The generator is already generating deprecated constants and prefixes the doc string with // Deprecated: - is this the standard way you thought of?

I also wonder if the code generator is a tad over-engineered. You have two directories and five files, between Go code and templates. After the changes above, I bet you could end up with a rather simple generator in under 100 lines of Go in a single file.

That will likely be true :) thanks for your input.


EDIT: I just updated the no-tags branch and now some constants got names like Skein1024616 and PoseidonBls12381A2Fc1Sc which is hardly readable compared to POSEIDON_BLS12_381_A2_FC1_SC and SKEIN1024_616.

mvdan commented

unreproducable for older commits. Having the submodule clearly links the dependency between these repos.

You can't have truly reproducible unless you simply vendor/copy the table into the git repo. A git clone can fail in the future.

If you want to know what commit was used in a past go generate call, you could always include a commit hash in a comment in the generated code, though I'm not sure in what specific case this would be useful.

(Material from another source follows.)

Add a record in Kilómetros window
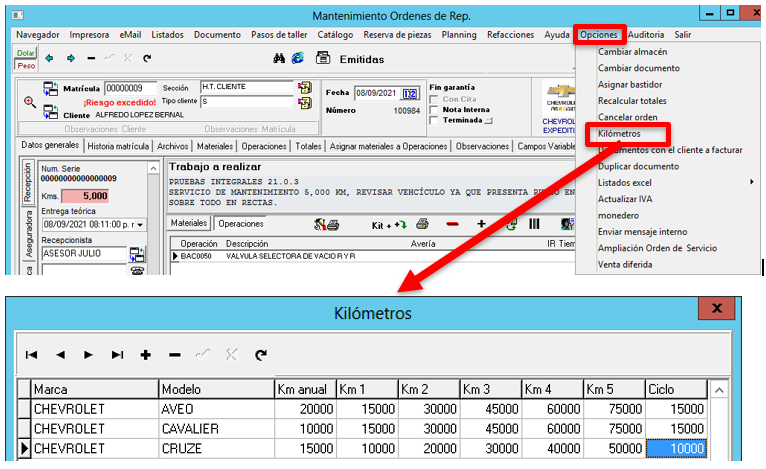 click(x=146, y=354)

My understanding was that the name column of the table should be the corresponding string value for each constant.

See stringer -linecomment.

This would result in "blindly" converting the name to camel case without considering acronyms/initialisms.

Sounds good to me.

The generator is already generating deprecated constants and prefixes the doc string

Ah, gotcha, that sounds good. I misread the generator source.

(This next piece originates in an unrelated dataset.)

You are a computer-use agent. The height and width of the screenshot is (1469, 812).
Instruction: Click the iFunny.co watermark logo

some constants got names like Skein1024616 and PoseidonBls12381A2Fc1Sc which is hardly readable compared to POSEIDON_BLS12_381_A2_FC1_SC and SKEIN1024_616.

Here's a suggested heuristic: leave underscores untouched, and any dash between two digits must turn into an underscore. That way, bls12_381 turns into Bls122_381, and skein1024-616 turns into Skein1024_616. It won't be perfect, but it will be automatic and hopefully not require special cases.

You can't have truly reproducible unless you simply vendor/copy the table into the git repo. A git clone can fail in the future.

If you want to know what commit was used in a past go generate call, you could always include a commit hash in a comment in the generated code, though I'm not sure in what specific case this would be useful.

I just updated the repository and removed the submodule.

See stringer -linecomment.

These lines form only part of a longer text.